What to do
Return each line below holding the string "back".

Records contained in a dataset
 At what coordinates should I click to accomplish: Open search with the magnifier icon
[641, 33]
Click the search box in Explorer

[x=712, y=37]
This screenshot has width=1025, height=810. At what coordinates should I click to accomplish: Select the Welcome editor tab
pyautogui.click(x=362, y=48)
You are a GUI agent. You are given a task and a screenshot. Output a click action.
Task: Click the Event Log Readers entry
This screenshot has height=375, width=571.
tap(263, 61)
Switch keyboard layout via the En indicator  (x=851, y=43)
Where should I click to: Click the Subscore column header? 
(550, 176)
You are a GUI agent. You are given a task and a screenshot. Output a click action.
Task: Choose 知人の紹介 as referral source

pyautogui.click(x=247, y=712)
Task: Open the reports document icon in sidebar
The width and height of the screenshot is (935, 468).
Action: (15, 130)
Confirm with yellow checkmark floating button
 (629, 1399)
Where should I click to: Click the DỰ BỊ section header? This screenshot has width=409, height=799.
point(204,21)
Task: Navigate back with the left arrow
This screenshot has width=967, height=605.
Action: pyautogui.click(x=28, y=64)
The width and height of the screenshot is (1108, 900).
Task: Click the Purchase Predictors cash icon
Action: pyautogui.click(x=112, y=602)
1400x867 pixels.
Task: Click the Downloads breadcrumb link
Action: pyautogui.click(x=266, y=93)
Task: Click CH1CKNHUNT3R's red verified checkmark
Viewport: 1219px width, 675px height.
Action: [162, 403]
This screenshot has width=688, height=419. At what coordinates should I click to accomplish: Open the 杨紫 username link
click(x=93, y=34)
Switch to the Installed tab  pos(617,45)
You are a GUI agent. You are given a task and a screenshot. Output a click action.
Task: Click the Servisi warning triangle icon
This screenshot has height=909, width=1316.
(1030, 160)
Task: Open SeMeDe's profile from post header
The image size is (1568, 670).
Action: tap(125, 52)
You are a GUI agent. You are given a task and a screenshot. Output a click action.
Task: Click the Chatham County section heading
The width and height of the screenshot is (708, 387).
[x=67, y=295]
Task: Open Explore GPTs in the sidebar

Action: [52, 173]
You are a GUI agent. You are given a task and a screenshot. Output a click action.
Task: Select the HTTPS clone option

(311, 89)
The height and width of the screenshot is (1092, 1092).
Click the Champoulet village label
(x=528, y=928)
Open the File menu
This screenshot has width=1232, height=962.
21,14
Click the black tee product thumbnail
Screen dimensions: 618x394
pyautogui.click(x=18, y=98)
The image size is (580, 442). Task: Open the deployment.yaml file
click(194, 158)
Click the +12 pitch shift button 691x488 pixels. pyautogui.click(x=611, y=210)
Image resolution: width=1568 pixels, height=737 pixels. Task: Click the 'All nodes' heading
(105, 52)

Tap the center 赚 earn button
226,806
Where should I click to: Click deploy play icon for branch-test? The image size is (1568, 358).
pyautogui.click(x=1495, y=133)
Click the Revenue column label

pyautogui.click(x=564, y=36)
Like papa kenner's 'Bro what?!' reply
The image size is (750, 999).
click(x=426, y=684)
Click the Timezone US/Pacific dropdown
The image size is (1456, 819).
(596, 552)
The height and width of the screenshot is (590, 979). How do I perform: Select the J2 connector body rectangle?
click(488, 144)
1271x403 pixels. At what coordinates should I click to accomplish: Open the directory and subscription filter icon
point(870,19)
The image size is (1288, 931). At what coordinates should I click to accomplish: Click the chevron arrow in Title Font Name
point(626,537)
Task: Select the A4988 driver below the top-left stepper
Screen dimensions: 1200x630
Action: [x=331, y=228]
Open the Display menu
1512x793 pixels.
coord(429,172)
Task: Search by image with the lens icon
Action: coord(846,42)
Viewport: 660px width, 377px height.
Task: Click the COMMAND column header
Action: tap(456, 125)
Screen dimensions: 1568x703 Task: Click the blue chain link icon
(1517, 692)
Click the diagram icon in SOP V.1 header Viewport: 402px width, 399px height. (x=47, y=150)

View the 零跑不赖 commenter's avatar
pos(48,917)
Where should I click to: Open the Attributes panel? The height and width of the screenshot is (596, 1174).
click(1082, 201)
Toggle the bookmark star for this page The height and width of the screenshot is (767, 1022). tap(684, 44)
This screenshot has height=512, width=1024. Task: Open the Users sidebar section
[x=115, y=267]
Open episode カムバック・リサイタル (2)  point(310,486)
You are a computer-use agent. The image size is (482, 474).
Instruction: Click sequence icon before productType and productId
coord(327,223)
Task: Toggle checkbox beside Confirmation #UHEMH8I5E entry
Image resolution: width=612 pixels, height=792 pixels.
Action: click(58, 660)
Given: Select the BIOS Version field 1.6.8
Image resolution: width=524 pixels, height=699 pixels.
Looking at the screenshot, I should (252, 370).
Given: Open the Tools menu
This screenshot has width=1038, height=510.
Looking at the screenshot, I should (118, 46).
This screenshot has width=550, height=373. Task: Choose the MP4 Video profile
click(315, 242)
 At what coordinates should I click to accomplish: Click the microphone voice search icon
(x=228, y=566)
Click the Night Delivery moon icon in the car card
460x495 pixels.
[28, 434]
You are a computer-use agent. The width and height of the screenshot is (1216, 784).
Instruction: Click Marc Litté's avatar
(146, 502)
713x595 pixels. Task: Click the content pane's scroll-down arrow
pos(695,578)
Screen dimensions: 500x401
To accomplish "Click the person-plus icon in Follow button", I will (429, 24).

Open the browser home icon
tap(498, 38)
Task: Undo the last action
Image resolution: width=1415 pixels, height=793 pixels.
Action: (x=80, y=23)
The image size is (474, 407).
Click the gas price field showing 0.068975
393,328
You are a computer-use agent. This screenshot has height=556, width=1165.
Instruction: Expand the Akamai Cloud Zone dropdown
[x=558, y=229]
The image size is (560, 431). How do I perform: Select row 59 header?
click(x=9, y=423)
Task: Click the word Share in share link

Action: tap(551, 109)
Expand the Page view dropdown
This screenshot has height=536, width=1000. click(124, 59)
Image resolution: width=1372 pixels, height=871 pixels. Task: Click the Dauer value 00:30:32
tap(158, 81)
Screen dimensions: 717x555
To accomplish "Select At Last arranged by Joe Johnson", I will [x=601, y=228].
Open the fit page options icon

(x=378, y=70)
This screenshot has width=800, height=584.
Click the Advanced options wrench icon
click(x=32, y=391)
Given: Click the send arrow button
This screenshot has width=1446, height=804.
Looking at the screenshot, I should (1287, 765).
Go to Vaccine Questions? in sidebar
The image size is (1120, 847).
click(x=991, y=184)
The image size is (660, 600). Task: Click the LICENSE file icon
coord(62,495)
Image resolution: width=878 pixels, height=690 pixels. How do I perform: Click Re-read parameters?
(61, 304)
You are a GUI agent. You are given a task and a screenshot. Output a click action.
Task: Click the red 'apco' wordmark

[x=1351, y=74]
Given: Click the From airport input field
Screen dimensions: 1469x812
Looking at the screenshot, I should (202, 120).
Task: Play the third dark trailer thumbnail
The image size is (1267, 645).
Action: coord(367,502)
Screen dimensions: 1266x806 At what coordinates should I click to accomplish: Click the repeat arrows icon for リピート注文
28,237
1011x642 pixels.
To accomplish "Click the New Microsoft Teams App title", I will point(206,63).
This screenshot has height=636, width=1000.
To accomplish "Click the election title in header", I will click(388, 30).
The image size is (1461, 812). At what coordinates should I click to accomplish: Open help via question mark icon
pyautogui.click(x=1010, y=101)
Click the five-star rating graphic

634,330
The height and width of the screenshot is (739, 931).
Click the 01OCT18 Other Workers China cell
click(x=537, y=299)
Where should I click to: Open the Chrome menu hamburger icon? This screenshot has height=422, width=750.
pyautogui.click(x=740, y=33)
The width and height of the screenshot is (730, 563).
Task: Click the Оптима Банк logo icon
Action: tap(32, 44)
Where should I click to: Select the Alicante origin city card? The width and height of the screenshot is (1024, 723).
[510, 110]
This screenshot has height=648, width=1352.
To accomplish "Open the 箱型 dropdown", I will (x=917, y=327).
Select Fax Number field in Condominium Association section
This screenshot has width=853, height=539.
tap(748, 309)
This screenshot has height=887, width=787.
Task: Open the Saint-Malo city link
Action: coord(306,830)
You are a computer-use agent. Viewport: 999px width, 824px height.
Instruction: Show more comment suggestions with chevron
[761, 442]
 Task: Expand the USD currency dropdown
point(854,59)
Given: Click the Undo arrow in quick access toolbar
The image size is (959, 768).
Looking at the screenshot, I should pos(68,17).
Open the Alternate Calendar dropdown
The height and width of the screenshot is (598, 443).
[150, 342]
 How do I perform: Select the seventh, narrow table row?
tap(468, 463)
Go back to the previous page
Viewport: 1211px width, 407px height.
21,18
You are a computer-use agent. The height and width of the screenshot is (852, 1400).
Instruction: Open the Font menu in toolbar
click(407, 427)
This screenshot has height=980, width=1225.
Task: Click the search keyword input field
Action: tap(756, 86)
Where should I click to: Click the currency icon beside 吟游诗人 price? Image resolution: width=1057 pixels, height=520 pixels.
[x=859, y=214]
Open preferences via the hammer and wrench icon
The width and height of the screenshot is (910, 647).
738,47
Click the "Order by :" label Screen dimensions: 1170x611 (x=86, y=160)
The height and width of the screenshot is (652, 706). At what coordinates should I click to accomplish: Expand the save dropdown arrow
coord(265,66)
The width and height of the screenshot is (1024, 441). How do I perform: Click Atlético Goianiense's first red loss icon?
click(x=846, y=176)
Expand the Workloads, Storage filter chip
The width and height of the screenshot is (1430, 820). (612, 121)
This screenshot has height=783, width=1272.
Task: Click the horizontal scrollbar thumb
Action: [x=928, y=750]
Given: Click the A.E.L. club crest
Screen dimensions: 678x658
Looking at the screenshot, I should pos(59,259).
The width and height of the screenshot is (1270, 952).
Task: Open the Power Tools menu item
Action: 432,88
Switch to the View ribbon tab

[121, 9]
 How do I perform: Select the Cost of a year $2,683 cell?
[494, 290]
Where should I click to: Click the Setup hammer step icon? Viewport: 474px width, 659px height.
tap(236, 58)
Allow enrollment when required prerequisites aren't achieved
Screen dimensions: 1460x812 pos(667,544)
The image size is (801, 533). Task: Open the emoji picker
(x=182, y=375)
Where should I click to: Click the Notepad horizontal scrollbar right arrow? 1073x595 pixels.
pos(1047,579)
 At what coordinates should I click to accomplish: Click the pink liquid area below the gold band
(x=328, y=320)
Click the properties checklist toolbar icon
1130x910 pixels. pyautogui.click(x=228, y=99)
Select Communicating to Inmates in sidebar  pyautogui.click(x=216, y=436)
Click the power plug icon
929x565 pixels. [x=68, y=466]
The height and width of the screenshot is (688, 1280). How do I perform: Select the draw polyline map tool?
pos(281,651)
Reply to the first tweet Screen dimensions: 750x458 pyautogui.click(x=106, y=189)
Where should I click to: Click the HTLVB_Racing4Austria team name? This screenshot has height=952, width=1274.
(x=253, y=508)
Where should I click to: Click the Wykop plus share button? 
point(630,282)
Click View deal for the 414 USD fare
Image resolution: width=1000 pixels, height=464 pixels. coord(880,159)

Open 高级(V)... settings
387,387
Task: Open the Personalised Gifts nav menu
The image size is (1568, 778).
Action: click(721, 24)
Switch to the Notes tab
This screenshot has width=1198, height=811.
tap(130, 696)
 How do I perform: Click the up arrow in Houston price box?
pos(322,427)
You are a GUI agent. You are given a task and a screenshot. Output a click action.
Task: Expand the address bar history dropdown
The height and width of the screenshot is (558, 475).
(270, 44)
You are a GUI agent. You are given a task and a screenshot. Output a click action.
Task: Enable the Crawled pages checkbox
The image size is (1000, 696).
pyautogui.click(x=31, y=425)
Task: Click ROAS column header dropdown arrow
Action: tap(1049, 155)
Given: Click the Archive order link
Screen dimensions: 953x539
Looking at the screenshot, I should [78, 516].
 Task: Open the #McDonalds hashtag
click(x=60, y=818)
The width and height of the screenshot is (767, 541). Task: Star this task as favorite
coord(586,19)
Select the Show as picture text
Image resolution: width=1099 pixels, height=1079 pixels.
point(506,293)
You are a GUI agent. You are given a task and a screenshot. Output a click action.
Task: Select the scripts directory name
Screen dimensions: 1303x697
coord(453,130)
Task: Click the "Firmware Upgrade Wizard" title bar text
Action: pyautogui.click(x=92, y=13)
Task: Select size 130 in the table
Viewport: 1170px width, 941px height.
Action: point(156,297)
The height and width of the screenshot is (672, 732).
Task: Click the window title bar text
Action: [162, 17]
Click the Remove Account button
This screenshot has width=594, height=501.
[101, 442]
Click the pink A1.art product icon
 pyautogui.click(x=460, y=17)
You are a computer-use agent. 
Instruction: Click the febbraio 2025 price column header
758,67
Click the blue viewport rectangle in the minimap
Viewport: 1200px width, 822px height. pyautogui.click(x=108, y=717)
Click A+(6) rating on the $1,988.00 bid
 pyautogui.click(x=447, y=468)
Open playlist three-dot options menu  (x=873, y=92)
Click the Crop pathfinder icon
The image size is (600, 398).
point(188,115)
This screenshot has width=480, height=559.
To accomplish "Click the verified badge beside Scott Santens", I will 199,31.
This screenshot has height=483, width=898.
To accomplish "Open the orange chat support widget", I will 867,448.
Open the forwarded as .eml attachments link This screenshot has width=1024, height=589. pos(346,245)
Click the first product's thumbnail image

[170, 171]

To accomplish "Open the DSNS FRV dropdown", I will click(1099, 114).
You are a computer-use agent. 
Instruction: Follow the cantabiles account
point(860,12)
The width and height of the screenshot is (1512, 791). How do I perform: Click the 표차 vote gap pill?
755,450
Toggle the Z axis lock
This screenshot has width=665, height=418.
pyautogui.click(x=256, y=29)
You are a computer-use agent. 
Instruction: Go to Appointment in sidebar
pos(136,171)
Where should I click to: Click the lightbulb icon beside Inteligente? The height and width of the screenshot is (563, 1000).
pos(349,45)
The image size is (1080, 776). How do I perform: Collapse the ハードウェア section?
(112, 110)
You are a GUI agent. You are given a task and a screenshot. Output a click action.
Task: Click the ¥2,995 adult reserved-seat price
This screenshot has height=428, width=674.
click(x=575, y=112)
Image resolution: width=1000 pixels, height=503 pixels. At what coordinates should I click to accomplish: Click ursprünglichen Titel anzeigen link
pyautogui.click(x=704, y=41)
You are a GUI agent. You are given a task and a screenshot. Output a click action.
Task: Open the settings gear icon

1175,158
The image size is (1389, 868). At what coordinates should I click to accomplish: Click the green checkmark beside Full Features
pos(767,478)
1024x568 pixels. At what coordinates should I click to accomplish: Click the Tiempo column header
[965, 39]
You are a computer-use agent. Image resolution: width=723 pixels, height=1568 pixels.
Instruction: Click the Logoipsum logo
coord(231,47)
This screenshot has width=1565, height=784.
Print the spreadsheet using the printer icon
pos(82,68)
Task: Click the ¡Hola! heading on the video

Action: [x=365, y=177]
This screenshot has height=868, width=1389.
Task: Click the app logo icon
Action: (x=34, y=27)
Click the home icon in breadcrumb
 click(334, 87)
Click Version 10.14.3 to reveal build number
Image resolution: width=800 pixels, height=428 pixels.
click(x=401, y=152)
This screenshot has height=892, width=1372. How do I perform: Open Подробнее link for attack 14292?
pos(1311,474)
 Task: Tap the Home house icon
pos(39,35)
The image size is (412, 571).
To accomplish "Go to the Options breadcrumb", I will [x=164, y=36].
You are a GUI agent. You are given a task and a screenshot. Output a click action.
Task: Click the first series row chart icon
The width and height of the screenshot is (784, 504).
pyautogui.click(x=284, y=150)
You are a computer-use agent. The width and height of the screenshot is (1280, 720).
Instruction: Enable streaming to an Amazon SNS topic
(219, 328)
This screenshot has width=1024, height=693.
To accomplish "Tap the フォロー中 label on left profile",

The answer
Task: Navigate back with the left arrow
Go back to the previous page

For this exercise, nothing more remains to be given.